Just stuff it and put it in the oven ’til it’s done. Generations of our ancestors did it that way and we’re all still here to talk about it. Maybe they knew what they were doing.
Fuck turkey. Let’s talk mashed potatoes. No one seems to know how to do those right.
You can also do a salt cure if you don’t have the room for a brining bucket. It works on the same principle as dry rubs for beef, salt drawing moisture out of the meat, mixing with the water, and being reabsorbed. Same principles as brining, but you not adding any additional moisture.
http://kitchenmusings.com/2006/11/nobrin…
@37 southern style- russets, then as much salted butter and whole milk that you can get in it without actually tasting just butter or milk. ~1.5/1/.5 potato / butter / milk. taste as you go of course. then add salt + pepper
@39: Whole milk? Pussy. Real cooks use half and half.
Brine that fucker then follow this recipe http://dinersjournal.blogs.nytimes.com/2…
That’s how I did the turkey the last two Thanksgivings and both turkeys that I used with this method were incredible. My late dad had it in 09, which would be our last Thanksgiving before he did last year, and he said it tasted as good as his mom’s turkey.
Humphhh. People roasted turkeys for many years without first submerging them in salt water and somehow they were delicious.
My ex-partner and I went to his brother’s house one year and the brother produced a beautifully browned turkey from the oven. Then I noticed there was no gravy and brother said, “It’s smoked — much better.” Gravyless is not better. Brined is not necessarily better. Deep-fried is not at all better, especially when you get third-degree burns.
@44, our predecessors were working with different turkeys. Prior to modern industrialized agriculture – and that means prior to the mid-20th century, I’d imagine, so ask your grandparents – the “standard” turkey wasn’t really nearly as standard. They had much less hypertrophied breasts and probably more fat, and a more varied diet and natural muscle development meant more flavor. Stringier meats meant more structural proteins that melt down into tasty gelatinous moisture when cooked.
If you’re going to buy a Butterball – you shouldn’t, but if you are – you’re going to need to do some work on it to make it any good.
Better bet, if you can afford it and have the foresight: go to one of our awesome farmers’ markets around here and sign up for an heirloom, pastured turkey from a small farm. THEN maybe you won’t need to brine.
This year I brined with salt, sugar, various dried chillis ground up, cumin and lots of garlic. That sat for 24 hours, washed it off, dried it then rubbed coaco and more dried crushed chillis, and am smoking it for 24 hours at a cool 170. We’ll see how it comes out. I generally brine before I smoke, mostly becuase I do super cool slow smokes.

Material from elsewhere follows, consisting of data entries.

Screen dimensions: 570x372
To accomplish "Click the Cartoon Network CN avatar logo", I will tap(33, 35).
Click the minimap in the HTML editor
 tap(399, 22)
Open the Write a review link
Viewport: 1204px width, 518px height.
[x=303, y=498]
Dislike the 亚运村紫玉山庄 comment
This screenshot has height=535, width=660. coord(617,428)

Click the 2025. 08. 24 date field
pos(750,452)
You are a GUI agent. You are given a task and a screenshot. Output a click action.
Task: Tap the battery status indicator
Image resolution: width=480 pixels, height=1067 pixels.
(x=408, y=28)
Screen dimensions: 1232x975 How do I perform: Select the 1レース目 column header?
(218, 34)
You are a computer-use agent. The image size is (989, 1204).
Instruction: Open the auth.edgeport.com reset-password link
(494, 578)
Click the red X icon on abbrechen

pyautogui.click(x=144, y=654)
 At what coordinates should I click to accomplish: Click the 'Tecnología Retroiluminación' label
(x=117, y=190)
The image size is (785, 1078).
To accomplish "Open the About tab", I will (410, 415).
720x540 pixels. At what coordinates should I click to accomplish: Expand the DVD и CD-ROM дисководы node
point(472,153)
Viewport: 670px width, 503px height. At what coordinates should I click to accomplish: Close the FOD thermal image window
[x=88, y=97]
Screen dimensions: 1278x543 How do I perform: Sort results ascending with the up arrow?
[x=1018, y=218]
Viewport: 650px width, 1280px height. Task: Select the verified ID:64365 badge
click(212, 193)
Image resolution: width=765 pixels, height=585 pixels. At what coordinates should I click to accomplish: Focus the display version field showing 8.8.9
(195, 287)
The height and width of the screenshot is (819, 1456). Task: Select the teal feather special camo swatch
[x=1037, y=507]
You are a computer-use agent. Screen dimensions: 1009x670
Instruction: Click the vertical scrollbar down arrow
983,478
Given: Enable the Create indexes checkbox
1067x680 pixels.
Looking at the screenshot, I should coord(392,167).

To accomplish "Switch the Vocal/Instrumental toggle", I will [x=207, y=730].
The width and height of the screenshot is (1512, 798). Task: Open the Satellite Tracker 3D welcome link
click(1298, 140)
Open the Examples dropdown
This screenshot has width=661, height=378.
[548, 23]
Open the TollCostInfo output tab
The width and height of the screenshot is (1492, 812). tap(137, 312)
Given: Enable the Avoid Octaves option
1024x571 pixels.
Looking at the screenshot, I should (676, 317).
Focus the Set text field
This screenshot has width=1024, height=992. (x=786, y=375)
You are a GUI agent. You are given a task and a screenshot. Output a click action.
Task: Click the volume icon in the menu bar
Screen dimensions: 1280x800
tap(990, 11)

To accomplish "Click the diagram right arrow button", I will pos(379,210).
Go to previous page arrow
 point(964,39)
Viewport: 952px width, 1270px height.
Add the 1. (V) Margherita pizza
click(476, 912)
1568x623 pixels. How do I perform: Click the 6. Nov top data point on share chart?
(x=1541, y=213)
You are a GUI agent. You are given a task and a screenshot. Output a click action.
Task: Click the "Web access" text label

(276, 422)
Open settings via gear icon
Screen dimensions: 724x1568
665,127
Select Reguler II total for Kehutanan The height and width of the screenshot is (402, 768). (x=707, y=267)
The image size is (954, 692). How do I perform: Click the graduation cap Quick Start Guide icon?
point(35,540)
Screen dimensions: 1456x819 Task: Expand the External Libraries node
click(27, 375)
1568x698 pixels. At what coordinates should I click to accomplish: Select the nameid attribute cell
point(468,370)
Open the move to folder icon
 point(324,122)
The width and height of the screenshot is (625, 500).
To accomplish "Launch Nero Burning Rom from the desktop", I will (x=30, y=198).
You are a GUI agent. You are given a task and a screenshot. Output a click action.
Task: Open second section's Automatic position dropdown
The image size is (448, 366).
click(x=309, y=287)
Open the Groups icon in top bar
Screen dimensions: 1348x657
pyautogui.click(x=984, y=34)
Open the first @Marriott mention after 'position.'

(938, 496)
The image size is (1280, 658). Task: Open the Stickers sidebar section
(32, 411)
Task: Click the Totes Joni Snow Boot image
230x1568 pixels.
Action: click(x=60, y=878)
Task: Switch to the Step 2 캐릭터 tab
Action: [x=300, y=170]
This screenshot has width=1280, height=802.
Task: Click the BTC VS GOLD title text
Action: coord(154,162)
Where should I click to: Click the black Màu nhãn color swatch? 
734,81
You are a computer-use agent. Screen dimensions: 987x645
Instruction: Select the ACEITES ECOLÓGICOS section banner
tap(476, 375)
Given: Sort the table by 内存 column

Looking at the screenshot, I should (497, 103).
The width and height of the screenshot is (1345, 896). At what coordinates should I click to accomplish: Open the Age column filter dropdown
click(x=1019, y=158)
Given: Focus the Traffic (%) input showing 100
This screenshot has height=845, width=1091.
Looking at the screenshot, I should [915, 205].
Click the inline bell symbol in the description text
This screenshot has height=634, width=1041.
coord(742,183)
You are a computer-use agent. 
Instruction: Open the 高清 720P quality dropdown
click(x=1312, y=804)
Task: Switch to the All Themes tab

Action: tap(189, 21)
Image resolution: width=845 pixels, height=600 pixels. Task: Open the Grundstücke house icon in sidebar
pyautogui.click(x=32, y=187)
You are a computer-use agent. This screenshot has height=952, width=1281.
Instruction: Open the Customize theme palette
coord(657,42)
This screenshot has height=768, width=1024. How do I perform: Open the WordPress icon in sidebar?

Stuffed, in an oven bag. Then the skin is rubbed with butter, paprika, salt, and pepper. Less cooking time, none of that basting bullshit, and I can get to the important stuff, like mashed potatoes (russets, whole milk, salt, pepper, and tons of butter), and giblet gravy (simmer the giblets and neck until cooked, then shred/dice and make a giant pan of milk gravy with the turkey drippings).
Cut up the bird before cooking? Horrors! This is about right:
http://vegetablecow.wordpress.com/2010/1…
“Thanksgiving is as much a food aesthetic as a holiday. A whole Turkey with all of the trimmings is an absolute requirement, otherwise you’re not celebrating Thanksgiving, you’re simply cooking food for people on a Thursday in November. By cutting your bird into parts, you’re butchering Thanksgiving’s semiotics. Would you cut your Christmas Tree into seperate branches and decorate them? Would you detach Baby Jesus’s head and limbs and pile them into a manger?”
Good recipe, too:
http://vegetablecow.wordpress.com/2010/1…
@40 holy shit. maybe thats what my mother used. potato flavored butter cream
@46 what kind of smoker? how do you keep it from drying? cocoa and chilis sound nice.